El máximo ejecutivo de Apple, Tim Cook, defendía recientemente la privacidad personal y el uso de mecanismos de encriptación en sus iPones en medio de una preocupación creciente al conocer que los terroristas esconden mensajes electrónicos encubiertos cuando planean realizar ataques, como el perpetrado en París hace pocas semanas.

En una entrevista concedida la semana pasada a la cadena  norteamericana CBS, Cook afirmaba que “la supuesta compensación entre privacidad y seguridad representa una visión simplista de la situación.
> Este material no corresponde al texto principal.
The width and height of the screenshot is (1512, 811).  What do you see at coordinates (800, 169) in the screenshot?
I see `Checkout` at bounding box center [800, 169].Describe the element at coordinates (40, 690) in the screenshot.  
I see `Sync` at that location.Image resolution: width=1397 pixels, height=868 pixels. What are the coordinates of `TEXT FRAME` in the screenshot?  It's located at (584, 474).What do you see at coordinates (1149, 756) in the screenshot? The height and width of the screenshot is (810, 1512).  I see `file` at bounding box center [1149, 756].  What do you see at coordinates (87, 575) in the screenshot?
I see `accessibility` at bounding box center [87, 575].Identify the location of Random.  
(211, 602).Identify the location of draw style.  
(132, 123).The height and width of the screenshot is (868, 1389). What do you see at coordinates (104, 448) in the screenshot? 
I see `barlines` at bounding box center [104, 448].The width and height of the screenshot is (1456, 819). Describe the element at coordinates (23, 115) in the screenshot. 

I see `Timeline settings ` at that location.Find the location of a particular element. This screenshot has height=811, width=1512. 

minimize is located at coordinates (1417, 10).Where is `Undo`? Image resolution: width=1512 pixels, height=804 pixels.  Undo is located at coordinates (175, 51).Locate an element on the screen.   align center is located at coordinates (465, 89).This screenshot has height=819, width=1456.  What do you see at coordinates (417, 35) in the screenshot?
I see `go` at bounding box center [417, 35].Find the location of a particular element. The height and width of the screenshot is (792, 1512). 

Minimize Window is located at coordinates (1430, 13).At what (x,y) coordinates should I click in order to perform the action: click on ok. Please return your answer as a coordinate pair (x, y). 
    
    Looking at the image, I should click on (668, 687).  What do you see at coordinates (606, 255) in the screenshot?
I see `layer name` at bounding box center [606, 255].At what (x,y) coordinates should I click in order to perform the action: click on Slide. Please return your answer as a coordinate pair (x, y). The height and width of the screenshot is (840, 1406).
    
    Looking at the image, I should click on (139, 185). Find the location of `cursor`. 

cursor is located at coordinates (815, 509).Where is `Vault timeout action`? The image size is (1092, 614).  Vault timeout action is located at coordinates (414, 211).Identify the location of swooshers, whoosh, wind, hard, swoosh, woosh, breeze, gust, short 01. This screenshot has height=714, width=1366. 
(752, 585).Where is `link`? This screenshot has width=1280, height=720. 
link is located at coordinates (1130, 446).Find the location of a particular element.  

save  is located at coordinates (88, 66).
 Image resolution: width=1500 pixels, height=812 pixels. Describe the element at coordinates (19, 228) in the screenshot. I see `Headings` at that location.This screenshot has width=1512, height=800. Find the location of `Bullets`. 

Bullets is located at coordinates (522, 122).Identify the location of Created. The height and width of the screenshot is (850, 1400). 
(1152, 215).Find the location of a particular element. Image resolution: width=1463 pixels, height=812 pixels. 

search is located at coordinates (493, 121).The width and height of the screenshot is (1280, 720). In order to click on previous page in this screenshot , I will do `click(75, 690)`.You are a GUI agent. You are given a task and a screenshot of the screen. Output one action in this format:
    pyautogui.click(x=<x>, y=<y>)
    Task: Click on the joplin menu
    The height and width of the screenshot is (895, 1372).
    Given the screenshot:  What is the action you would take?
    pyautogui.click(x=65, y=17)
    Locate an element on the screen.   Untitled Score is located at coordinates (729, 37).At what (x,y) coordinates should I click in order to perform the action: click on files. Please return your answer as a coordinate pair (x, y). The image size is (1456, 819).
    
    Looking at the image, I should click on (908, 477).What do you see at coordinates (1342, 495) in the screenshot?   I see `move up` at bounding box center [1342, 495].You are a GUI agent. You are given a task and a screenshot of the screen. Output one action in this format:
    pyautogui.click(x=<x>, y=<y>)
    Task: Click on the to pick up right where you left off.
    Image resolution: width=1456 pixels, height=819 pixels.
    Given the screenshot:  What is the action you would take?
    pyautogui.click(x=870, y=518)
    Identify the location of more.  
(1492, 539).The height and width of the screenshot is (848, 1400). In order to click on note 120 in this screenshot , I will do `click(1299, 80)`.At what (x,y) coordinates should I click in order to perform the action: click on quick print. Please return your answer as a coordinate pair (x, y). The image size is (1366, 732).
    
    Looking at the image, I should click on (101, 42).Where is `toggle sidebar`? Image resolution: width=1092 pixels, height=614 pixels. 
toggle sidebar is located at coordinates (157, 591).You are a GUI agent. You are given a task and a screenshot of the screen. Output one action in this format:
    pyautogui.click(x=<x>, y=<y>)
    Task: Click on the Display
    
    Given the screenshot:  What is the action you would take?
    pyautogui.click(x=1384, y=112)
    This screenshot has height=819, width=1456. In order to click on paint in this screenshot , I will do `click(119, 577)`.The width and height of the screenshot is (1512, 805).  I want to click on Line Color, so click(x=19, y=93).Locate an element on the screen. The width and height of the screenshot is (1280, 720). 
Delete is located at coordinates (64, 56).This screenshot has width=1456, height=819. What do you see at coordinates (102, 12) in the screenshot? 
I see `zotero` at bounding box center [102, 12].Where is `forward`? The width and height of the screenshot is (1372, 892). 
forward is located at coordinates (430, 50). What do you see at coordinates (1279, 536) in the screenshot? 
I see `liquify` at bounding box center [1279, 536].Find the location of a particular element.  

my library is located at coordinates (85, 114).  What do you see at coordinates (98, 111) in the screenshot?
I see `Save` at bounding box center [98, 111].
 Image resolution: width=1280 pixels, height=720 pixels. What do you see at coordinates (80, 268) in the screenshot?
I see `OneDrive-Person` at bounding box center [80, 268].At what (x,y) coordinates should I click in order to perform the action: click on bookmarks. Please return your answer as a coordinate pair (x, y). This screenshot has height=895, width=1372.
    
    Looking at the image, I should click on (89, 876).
En Apple contemplamos los dos factores”.

Cook hizo hincapié en que la postura de Apple trata de cumplir con las garantías impuestas por el juez a la hora de facilitar información requerida por los cuerpos de seguridad; pero señaló que no disponen de datos encriptados de iPhones, porque los smartphones de Apple dotados de versiones posteriores a iO4 mantienen funciones de desencriptado en el propio terminal del usuario, en lugar de tenerlo en el servidor o en cualquier otro lugar.

Las razones por las que Apple protege los datos de los usuarios con tecnología de encriptación, de acuerdo con Cook, es para ofrecer privacidad en el intercambio de información de tipo personal, como la relacionada con la salud o la comunicaciones privadas que tienen los usuarios  con la familia y amigos.